If you’ve been paying attention to the ccmixter.org site’s current remix competition, you’ve no doubt gained respect for the musicians who made tracks available for open-source sampling. Name-brand acts, including Matmos and David Byrne, Chuck D and Dan the Automator, Zap Mama and Danger Mouse, among others, provided original songs to Wired magazine for a CD that helped promote the Creative Commons license. The CC is an alternative to the standard grade copyright, in that it provides what it terms a “spectrum” of rights, ranging from full copyright (all rights reserved) to the public domain.
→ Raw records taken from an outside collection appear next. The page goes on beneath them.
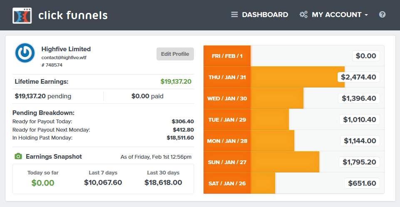Click the hamburger icon beside Dashboard
The height and width of the screenshot is (207, 400).
(235, 15)
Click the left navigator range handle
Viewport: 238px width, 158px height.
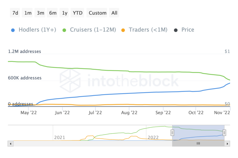pyautogui.click(x=172, y=133)
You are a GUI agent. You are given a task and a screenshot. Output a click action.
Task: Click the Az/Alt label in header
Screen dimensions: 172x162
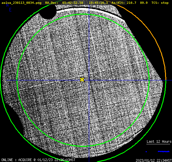118,3

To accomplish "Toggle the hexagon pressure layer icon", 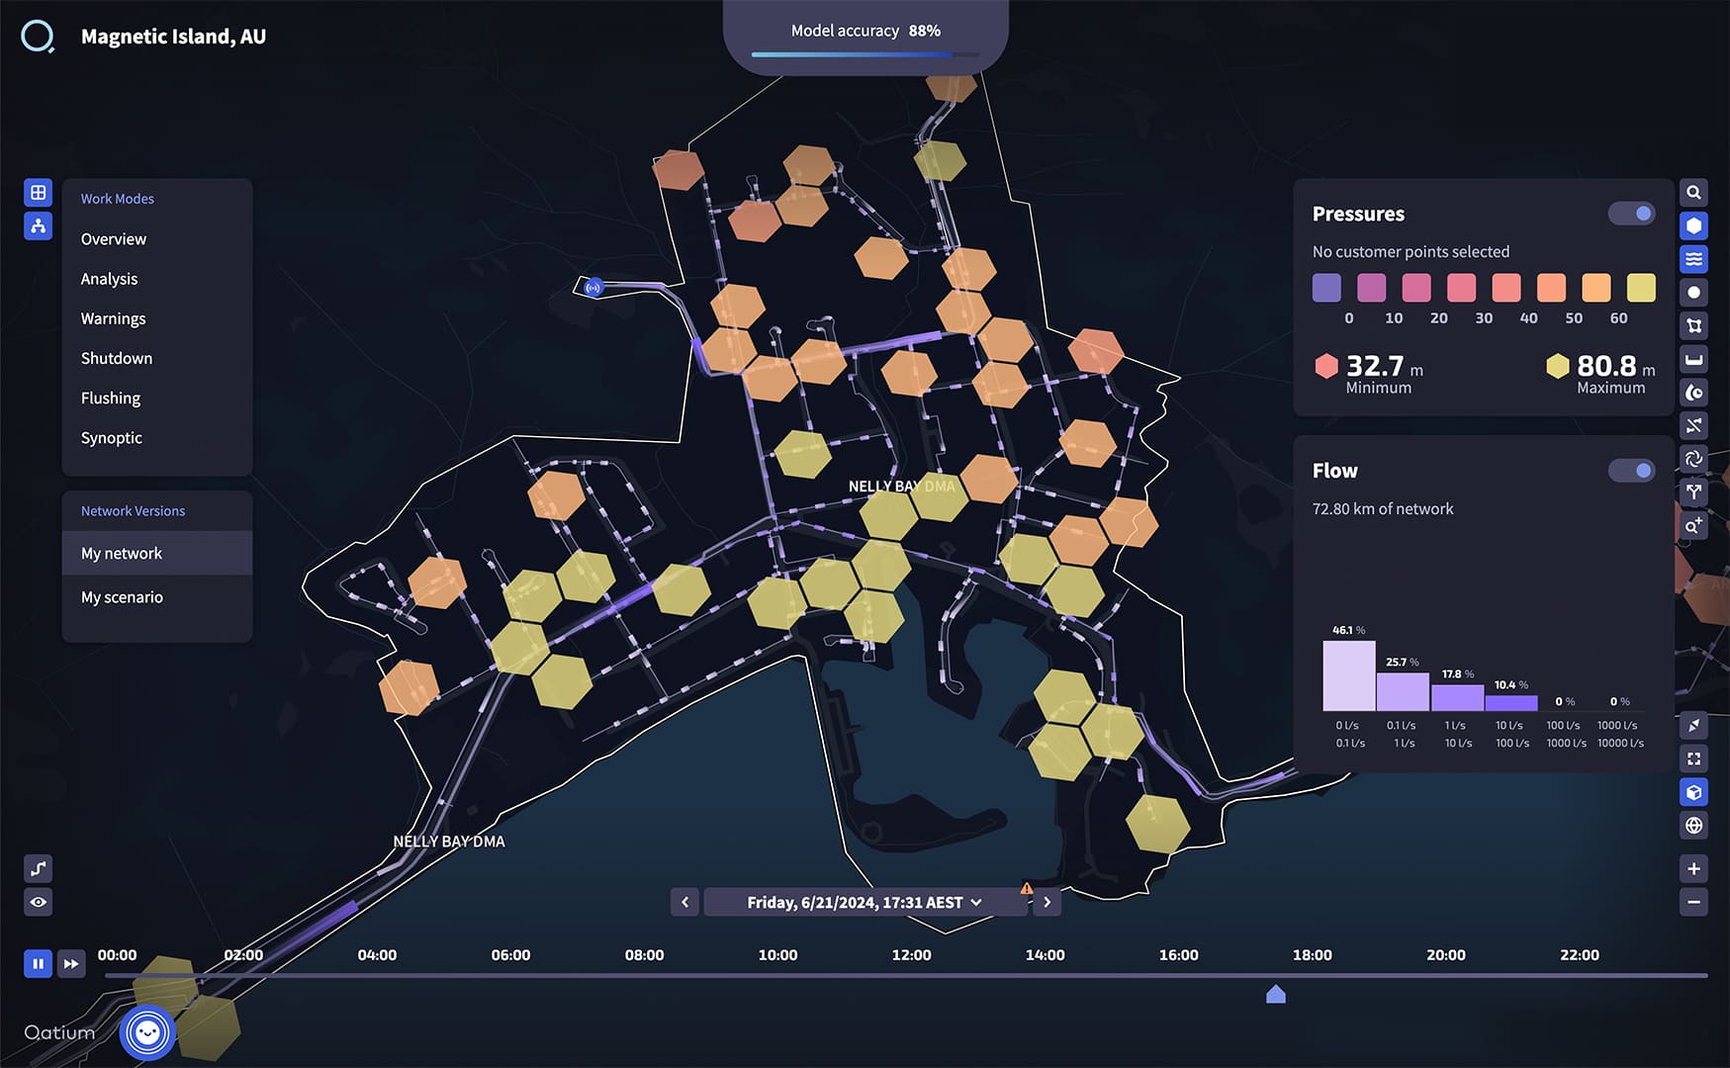I will (x=1693, y=226).

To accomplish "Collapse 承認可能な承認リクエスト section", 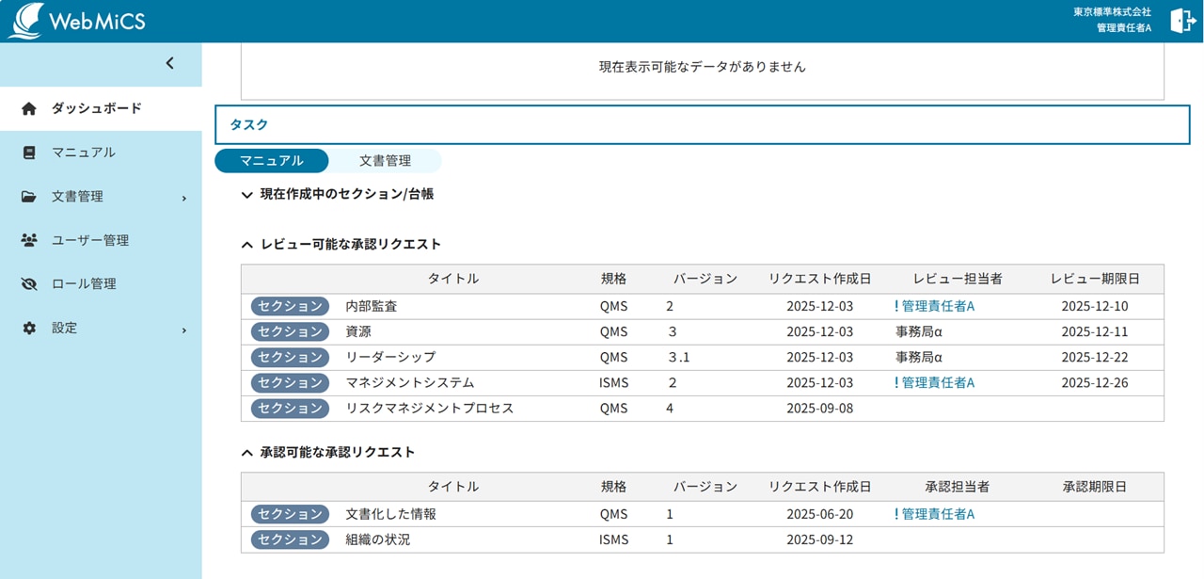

More info, including a helpful desktop comic strip, at creativecommons.org.
The ccmixter.org site upped Wired’s initial ante by providing an Internet community in which fair citizens of the open-source public could transform those tracks into their own personal musical statements. As an exercise in creative rights, it’s been a success; some 126 songs and 187 remixes have been uploaded to ccmixter.org since the contest launched. As an exercise in interface design, it’s also been a success; just check out the page (ccmixter.org/tags) that allows you to browse entries by the “tags” associated with the individual MP3 files, and you’ll have a pleasing visual experience.
However, as a listening experience, the results have been less than stellar. A lot of routine drum’n’bass, a lot of GarageBand rudiments, a lot of third-rate hip-hop and generic lounge-jazz-house background music, a lot of first drafts. Yes, indeed, if you’ve been paying attention to ccmixter.org, you’ve gained a lot of respect for the artists who initially contributed tracks, because the results of the contest, by and large, suggest that making good music is more demanding than many people suspect. Searching for a diamond, let alone a potential gold record, among the entrants is a somewhat thankless task, but here are two good ones:
Henrik‘s “AAA final” is little more than a horn line and a dropkick of a beat, like Steely Dan’s catalog reduced over a low flame, but as a smoky exercise in the placement of downbeat, it’s well worth a listen.
The prolific Gerador Zero uploaded a small stack of efforts, one standout being “rm $x”; it makes Henrik’s jazz minimalism sound fully orchestrated by comparison, and has the lo-fi rasp of early Money Mike. More on GZ at geradorzero.com.